Alasan Safiyah menolak pendekatan seksual Muhammad tentu saja jelas bagi setiap orang yang berpikir. Saya percaya, praktis semua wanita memilih untuk berkabung ketimbang melompat ke dalam ranjang – bercengkerama dengan si pembunuh dari ayahnya, dan pembunuh suami dan banyak anggota keluarganya, pada hari yang sama.
Tetapi kenyataannya Nabi Allah ini tak dapat menahan desakan nafsu seksualnya untuk satu hari saja dengan membiarkan perempuan muda ini untuk berkabung. Ini semua menggambarkan karakter moral Muhammad. Ia adalah seorang psikopat tanpa hati nurani dan empati.
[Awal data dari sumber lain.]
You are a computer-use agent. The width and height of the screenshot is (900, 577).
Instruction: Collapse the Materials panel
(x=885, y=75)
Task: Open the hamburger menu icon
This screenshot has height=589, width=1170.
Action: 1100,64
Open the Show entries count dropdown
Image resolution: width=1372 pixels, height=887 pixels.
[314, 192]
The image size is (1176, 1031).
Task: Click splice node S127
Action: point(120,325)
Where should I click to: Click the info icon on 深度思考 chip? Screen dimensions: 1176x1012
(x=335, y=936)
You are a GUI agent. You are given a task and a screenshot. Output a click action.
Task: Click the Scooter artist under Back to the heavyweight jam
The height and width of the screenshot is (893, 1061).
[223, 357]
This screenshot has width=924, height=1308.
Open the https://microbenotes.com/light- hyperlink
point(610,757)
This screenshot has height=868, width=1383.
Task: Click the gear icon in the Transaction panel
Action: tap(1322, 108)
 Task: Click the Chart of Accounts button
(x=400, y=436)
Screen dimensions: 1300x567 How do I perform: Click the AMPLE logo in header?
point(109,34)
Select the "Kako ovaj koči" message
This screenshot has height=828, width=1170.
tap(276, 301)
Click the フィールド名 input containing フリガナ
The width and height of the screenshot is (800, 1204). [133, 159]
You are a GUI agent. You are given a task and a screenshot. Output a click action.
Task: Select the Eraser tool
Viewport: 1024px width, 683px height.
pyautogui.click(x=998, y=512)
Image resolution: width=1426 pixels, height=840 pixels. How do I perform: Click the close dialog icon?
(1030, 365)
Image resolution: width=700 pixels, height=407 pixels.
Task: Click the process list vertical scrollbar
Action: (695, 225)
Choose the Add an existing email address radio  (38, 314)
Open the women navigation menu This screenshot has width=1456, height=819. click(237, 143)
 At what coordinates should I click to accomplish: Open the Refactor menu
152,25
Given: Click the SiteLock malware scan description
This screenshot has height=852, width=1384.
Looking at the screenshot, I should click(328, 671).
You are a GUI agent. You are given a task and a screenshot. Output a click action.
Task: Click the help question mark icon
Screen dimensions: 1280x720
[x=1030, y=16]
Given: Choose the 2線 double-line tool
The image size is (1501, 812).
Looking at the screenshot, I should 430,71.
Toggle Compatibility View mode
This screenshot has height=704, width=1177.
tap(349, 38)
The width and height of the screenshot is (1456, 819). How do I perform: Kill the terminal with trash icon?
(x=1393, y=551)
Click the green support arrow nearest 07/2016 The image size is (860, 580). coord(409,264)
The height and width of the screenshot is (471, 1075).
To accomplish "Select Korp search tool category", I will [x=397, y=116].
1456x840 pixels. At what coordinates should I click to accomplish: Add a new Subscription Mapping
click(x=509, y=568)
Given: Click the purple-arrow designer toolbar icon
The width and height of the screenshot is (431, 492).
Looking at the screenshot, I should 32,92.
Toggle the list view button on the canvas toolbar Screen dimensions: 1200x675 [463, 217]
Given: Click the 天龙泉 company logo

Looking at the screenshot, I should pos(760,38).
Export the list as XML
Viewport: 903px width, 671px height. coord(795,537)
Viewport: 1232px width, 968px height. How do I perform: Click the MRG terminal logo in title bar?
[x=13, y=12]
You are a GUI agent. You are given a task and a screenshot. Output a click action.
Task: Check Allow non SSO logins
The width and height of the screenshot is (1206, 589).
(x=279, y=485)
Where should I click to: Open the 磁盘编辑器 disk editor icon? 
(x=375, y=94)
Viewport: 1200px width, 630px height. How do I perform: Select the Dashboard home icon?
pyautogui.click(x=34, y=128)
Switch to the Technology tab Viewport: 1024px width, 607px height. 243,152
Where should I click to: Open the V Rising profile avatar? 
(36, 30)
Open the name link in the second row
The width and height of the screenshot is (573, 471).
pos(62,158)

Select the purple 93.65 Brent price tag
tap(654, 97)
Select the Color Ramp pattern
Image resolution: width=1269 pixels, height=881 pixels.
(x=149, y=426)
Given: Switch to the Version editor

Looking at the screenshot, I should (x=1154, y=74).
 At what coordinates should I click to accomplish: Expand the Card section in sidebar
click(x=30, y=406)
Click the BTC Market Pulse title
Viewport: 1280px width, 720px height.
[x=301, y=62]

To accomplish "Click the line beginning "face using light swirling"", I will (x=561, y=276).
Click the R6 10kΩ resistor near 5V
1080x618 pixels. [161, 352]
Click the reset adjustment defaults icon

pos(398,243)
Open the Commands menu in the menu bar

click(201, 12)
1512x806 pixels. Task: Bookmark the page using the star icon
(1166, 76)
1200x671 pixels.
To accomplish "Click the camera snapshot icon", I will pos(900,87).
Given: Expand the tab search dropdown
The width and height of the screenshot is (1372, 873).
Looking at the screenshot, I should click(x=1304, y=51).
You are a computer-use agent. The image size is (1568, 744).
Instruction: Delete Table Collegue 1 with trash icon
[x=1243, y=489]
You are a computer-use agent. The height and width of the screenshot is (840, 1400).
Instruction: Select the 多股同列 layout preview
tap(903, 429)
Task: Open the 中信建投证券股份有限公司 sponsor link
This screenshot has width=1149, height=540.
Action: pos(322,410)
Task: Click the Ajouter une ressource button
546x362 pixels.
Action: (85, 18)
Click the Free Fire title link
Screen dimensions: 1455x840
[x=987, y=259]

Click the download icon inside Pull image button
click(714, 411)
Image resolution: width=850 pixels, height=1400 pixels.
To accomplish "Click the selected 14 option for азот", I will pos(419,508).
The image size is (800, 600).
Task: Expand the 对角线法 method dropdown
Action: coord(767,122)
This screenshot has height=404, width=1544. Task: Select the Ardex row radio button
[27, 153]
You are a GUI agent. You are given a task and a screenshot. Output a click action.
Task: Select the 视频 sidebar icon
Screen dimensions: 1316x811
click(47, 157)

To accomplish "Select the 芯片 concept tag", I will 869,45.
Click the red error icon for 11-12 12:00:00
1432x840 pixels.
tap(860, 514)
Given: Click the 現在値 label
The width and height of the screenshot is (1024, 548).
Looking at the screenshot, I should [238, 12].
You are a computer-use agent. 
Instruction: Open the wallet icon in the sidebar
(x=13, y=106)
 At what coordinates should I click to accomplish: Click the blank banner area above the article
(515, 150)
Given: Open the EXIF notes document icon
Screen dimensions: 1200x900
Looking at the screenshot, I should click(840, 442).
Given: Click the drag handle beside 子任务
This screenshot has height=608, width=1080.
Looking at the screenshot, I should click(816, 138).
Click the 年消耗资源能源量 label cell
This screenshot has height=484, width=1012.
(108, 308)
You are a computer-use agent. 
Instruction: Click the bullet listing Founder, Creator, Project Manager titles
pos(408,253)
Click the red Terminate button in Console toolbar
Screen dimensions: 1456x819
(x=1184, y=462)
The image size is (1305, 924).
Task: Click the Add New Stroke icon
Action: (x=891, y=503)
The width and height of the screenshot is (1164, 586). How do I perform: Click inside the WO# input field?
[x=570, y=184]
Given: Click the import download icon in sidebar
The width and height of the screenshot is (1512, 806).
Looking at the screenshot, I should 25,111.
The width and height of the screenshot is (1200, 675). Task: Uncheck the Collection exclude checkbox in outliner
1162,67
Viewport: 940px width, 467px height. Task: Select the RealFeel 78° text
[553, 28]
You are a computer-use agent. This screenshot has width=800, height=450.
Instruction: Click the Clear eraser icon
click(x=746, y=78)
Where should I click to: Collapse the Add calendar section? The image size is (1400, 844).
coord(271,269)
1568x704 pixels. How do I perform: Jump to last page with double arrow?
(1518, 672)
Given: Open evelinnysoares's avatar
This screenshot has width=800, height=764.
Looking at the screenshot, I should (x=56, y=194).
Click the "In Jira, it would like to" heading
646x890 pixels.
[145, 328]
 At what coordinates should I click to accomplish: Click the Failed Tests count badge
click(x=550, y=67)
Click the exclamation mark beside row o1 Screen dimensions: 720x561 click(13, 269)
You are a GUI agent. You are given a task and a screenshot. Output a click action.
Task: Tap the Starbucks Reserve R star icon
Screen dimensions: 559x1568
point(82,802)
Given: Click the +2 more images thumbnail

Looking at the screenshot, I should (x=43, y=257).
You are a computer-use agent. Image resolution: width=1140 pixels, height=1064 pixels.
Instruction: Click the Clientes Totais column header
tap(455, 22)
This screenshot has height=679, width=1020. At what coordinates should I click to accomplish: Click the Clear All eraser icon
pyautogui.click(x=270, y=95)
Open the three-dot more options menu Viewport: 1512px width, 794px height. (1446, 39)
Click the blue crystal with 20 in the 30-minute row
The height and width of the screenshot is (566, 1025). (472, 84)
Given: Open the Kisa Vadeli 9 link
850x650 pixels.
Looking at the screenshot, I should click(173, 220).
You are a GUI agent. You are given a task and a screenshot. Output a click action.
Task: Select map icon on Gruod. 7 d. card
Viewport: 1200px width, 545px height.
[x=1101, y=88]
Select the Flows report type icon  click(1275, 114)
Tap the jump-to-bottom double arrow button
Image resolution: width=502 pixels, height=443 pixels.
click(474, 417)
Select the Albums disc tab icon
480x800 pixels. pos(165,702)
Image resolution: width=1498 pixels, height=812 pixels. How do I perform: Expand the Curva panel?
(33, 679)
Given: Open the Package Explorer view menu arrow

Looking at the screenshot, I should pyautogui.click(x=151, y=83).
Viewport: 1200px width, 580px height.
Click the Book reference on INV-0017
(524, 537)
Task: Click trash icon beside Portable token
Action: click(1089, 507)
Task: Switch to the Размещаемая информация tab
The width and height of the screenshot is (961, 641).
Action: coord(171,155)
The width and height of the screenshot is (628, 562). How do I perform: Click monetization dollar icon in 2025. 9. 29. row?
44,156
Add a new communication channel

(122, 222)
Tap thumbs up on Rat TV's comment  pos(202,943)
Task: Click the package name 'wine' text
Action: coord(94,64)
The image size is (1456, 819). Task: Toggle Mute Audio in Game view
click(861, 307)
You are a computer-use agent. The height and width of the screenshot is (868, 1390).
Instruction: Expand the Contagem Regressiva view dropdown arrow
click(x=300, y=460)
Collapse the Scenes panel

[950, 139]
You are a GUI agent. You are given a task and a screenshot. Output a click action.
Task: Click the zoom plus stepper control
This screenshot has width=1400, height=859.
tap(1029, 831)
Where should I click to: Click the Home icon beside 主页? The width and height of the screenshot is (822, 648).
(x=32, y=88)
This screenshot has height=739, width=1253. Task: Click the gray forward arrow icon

Untuk kelanjutan kisah ini kita tidak tahu persis apakah benar atau telah direkayasa oleh ahli sejarah Muslim yang ingin mengosongkan adanya kesan pemaksaan perkosaan. Tetapi ini adalah semua yang kita punyai, dan untuk menemukan kebenaran kita hanya bisa bergantung pada dokumen-dokumen yang terlihat bias (ter-plintir) ini, yang dilaporkan dan ditulis sepihak oleh orang-orang Muslim.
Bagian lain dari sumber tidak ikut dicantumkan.